OBJECTIVE: Please rewrite the rows below, replacing "Sign Out" with "Log Out" and keeping everything else the same. Leave the pictures out of your version.

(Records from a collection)
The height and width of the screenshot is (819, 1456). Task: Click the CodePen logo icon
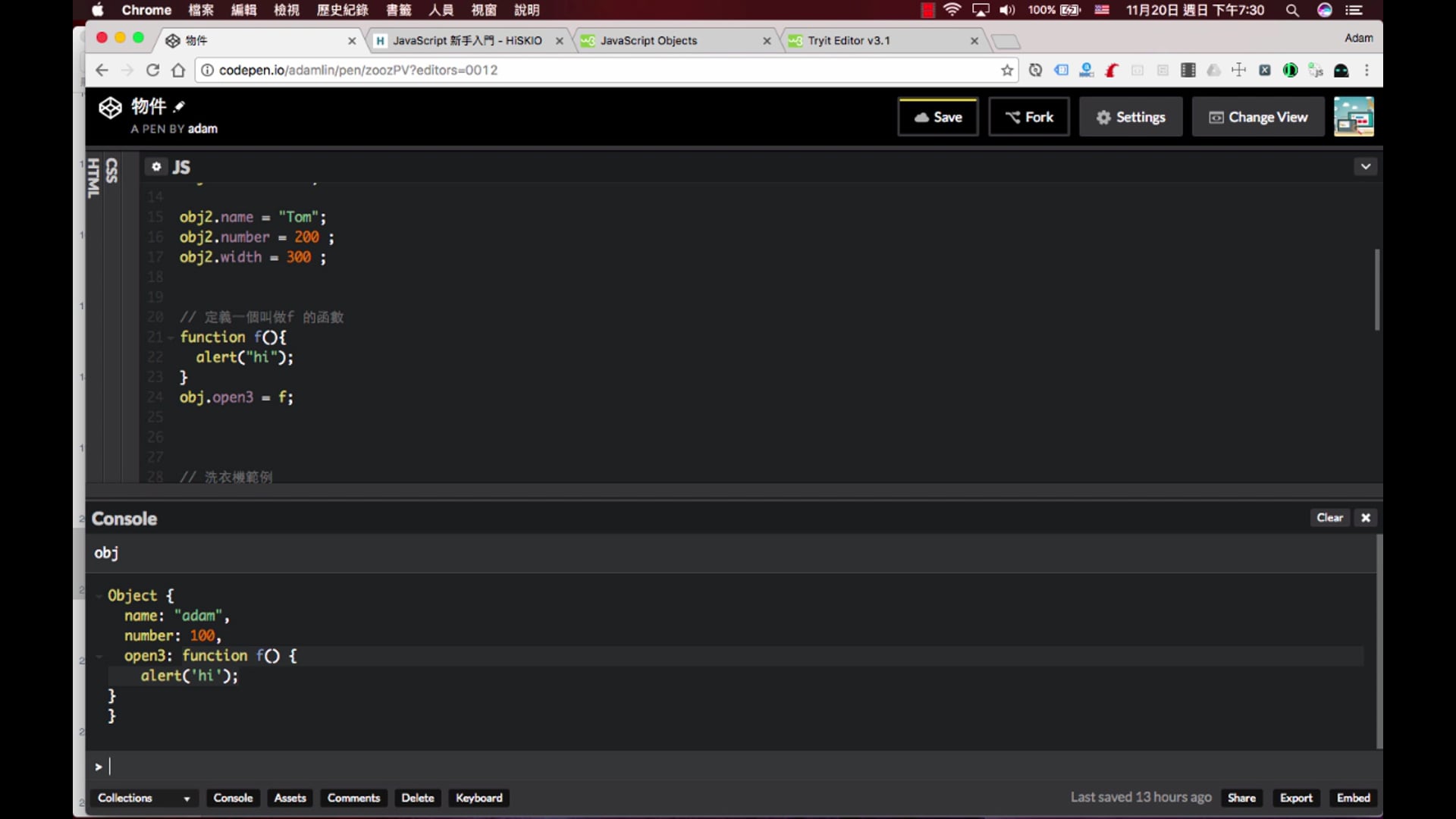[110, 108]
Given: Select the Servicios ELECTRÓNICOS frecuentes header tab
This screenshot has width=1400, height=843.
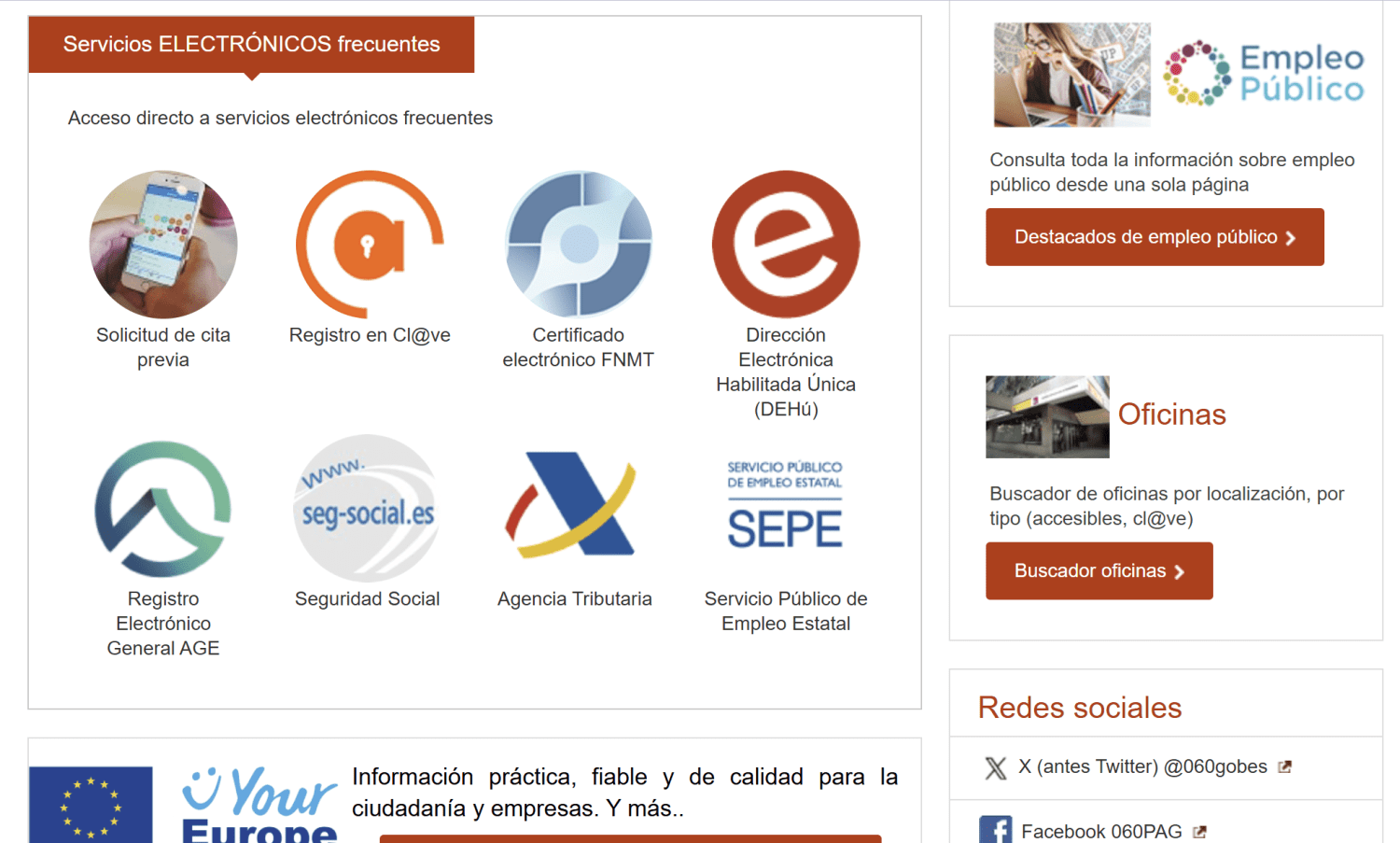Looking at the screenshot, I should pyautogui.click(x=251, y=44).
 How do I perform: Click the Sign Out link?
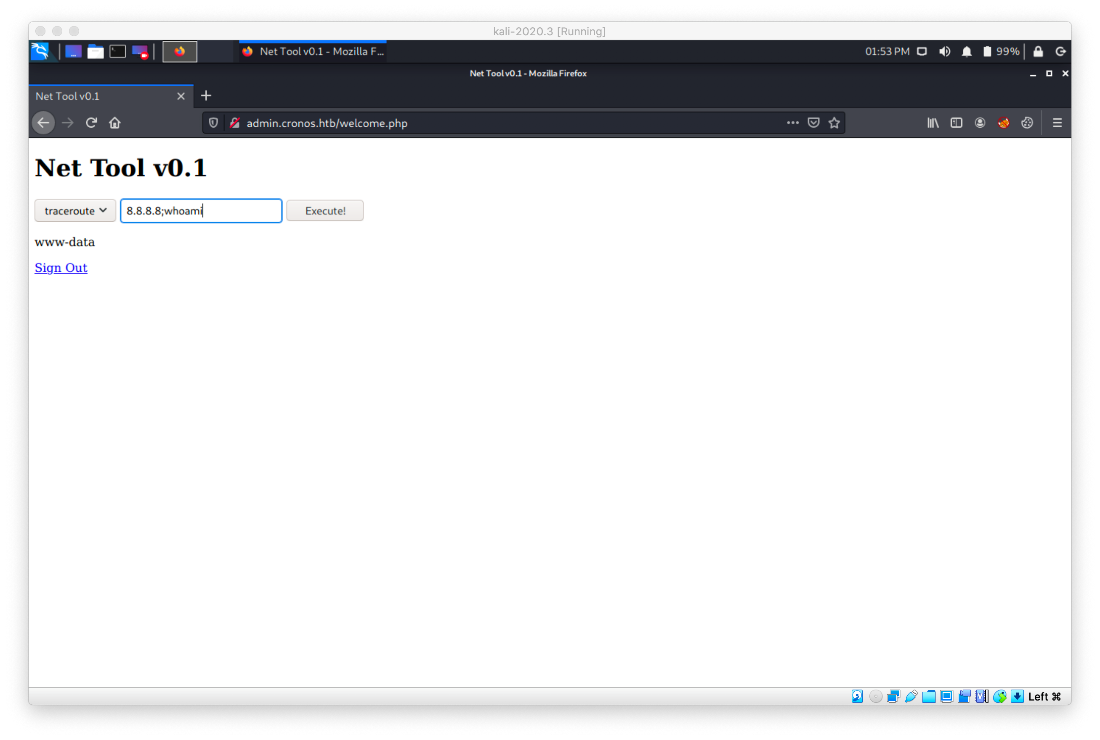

WRITTEN RESPONSE:
The height and width of the screenshot is (819, 1456). Task: Click the CodePen logo icon
[110, 108]
Given: Select the Servicios ELECTRÓNICOS frecuentes header tab
This screenshot has width=1400, height=843.
Looking at the screenshot, I should pyautogui.click(x=251, y=44).
 How do I perform: Click the Log Out link?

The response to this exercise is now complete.